Бабочка. Так, кажется, шлюх метят. Или проституток ‒ он не помнил. Да и разницу как-то не очень понимал.
>Слышь, Света, ‒ позвал он ее.
>Что?
>Пойди, извинись перед мамой.
>Да. Я сейчас, ‒ сразу и с безропотной готовностью согласилась она, словно и сама об этом только и думала.
Вышла из-за стола и направилась на кухню с двумя опустевшими от салатов посудинами.
А он занялся Танечкой. Чтобы и та взмокрела. Ему почему-то очень сейчас этого захотелось ‒ чтобы действительно взмокрела до корки в трусах…
Львиная доля в общем объеме всего того, что в человеке принято объединять красивым словом existentio ‒ сознательные, подсознательные и надсознательные ощущения, чувства, мотивации, мысли и т.т.т.д. ‒ напрямую или опосредованно связана с эротикой.
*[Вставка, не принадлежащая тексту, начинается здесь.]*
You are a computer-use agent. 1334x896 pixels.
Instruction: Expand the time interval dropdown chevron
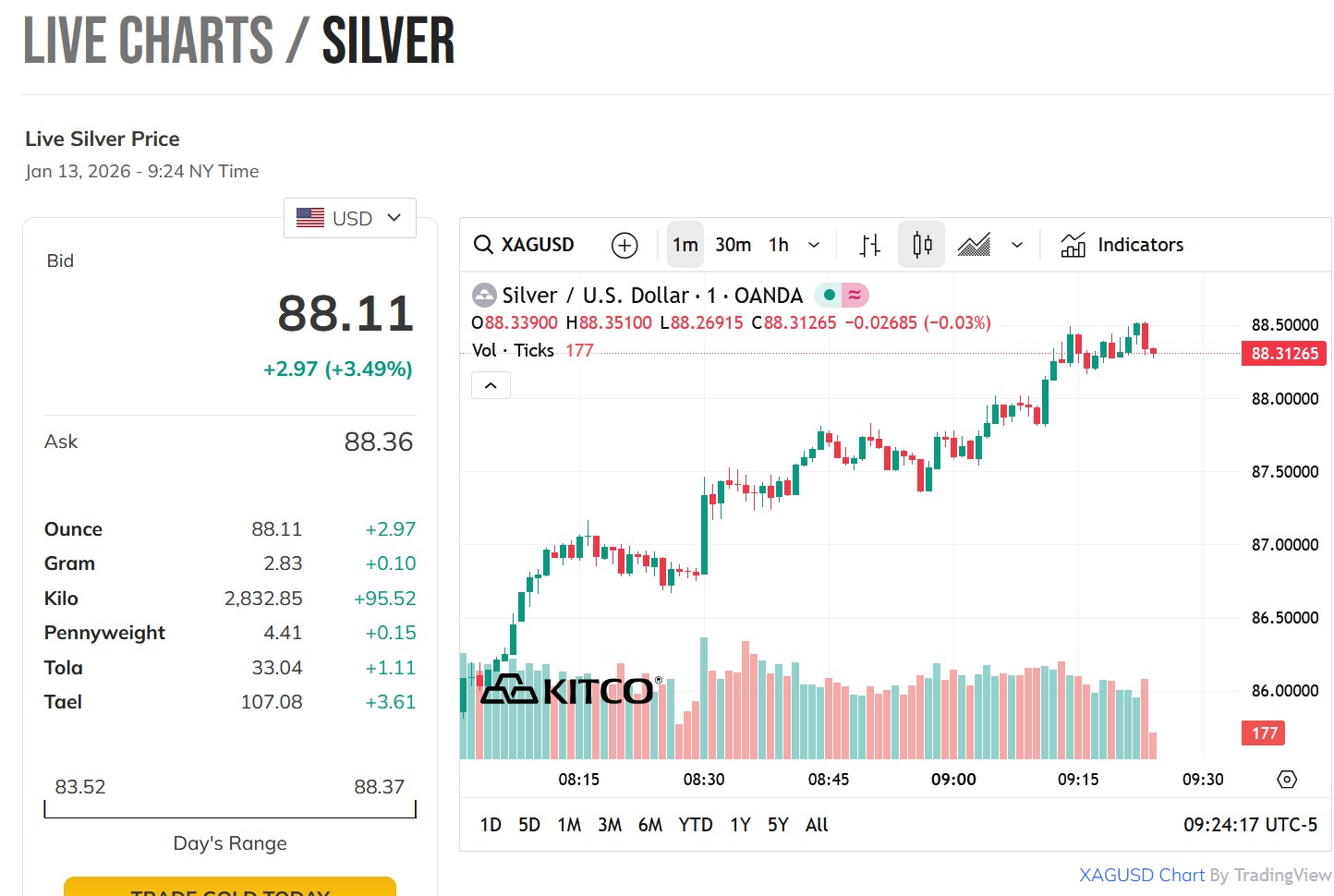814,245
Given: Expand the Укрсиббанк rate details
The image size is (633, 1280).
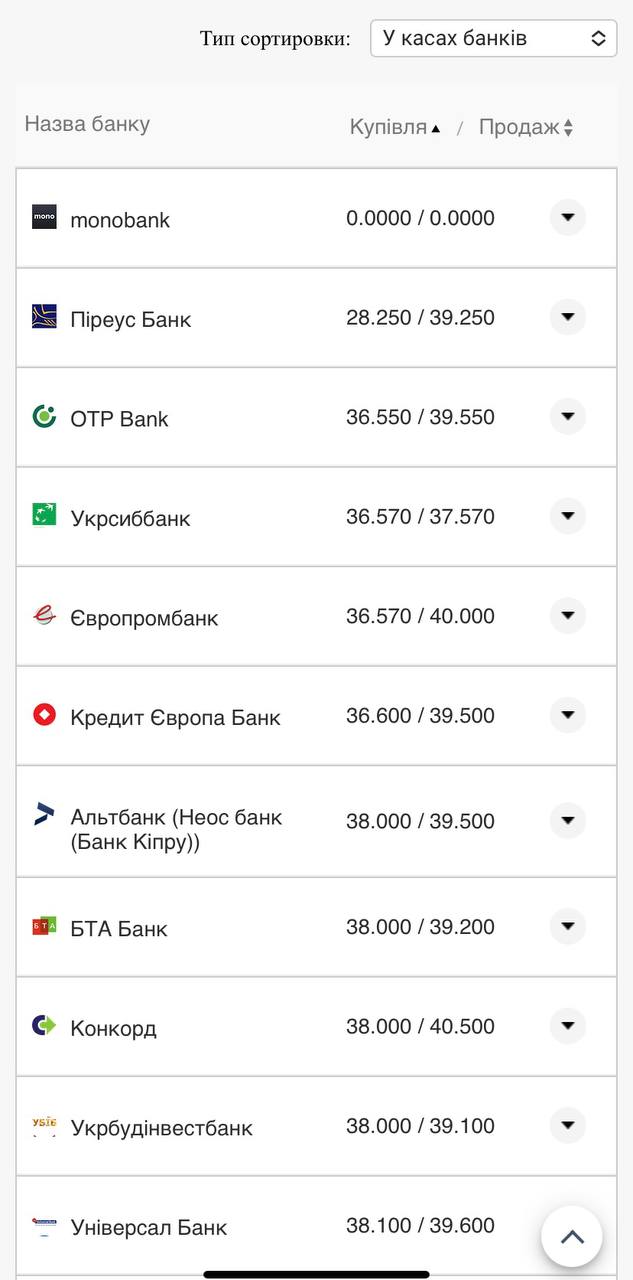Looking at the screenshot, I should pos(567,517).
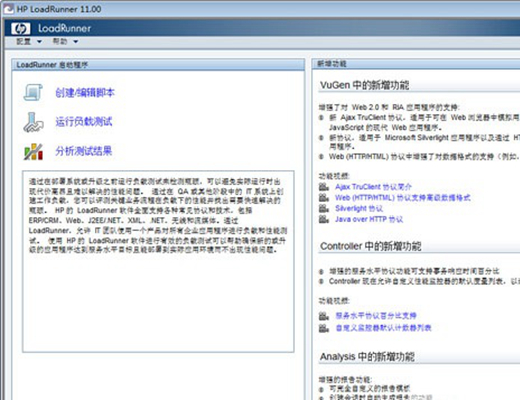Open Java over HTTP 协议 link

click(369, 219)
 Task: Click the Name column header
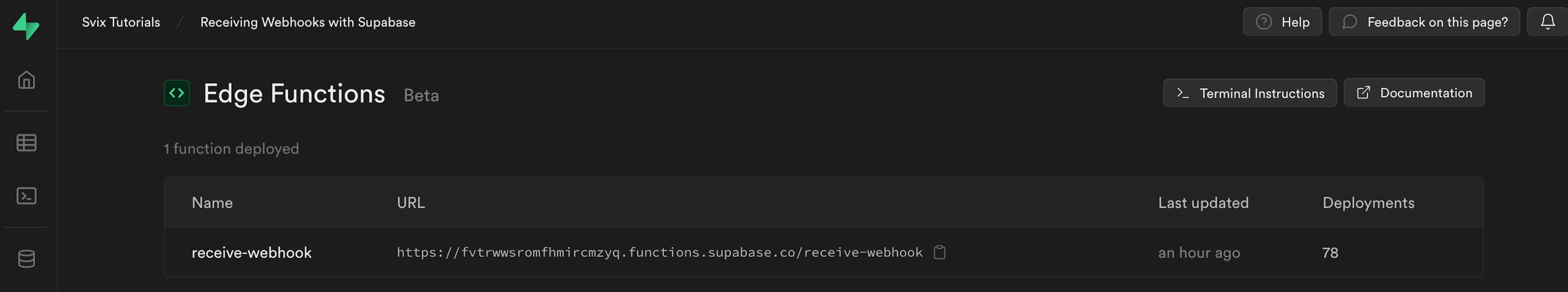212,203
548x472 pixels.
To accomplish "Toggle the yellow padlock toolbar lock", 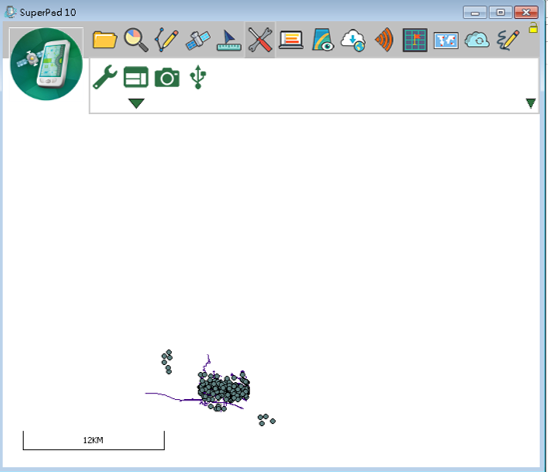I will (533, 28).
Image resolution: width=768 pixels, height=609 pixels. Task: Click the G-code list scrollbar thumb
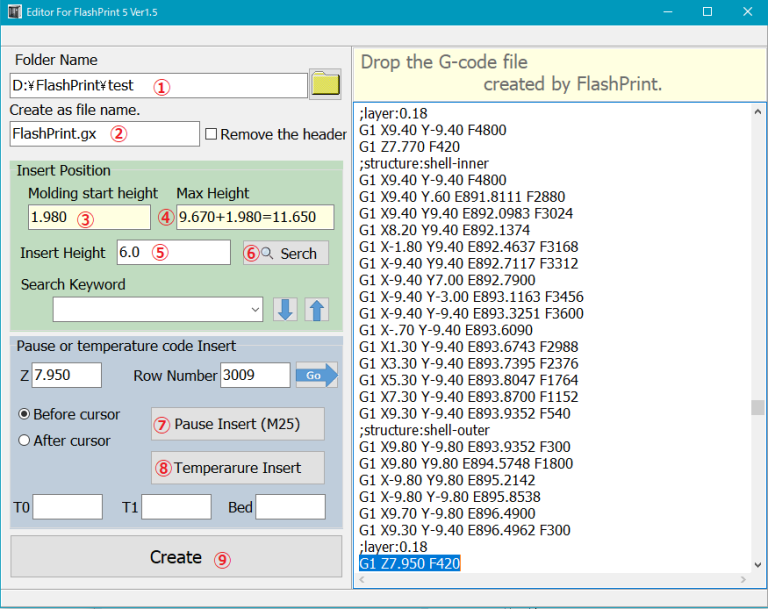pyautogui.click(x=758, y=407)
Так думал он, перебрасываясь отдельными фразами с Таней, в то время как Сережка с Леной развлекали ее Толика. И не только экзистенция ‒ как существование в ощущении, или как там еще это понимается… То же самое касается и самых далеких от нее рабочих процессов жизнедеятельности человеческого организма. Можно сказать и круче ‒ человек насквозь пронизан эросом. Во все стороны его внутреннего и наружного пространства.
Просто мы этого до поры до времени в себе не замечаем… То по незрелости, то по недозрелости, то по перезрелости… Или замечаем, но не обращаем внимания. Какая разница, из чего там не самом деле состоит двигатель внутреннего возгорания? Лишь бы воспалял. Лишь бы возбуждал желание жить, желание быть красивым…
А Танечка и в самом деле красивая. По меньшей мере сейчас ‒ когда ей очень хочется нравиться. Можно поспорить, что она вовсе не думает о том, как бы это ему отдаться. Более того, она уверена, что этого никогда и не будет на самом деле. И никогда она ему не даст. Но понравиться ему очень хочет. Он это чувствует наверняка. И понравиться именно собою женщиной. Именно той самой женщиной, назначение которой ‒ впускать в себя мужчину…
Они проводили гостей всей семьей почти до половины пути. И приглашали приходить еще, поскольку всем понравилось их общество и вообще, они очень хорошие и обаятельные. И их очень любят дети.
И во всех своих словах они были очень искренни.
Потом усадили Елену Андреевну в маршрутку ‒ а она тоже была очень довольна приятно и интересно проведенным временем. Толик ей показался удивительно взрослым собеседником. И пытался подражать ей в том, как она держит вилку и нож. Но главное ‒ ее внучка была замечательно счастливой. А о внуке и говорить нечего ‒ тот в своем Толике души не чаял.
Уборкой ‒ когда они вернулись домой ‒ занялись мать с дочерью, почти насильно прогнав мужчин к телевизору болеть за их любимый "Металлург". А сами, звеня посудой, все ворковали и ворковали о чем-то своем, сугубо женском и совершенно личном…
В постель к нему жена легла как бы немного в чем-то виноватой, но от первого же прикосновения загорелась такой бурной страстью, что уже через четыре с половиной минуты они разрешились обильным обоюдным оргазмом, не проронив за все это время друг для друга ни единого слова.
И потом снова молчали, разъединившись и уединившись в своих внутренних мирах.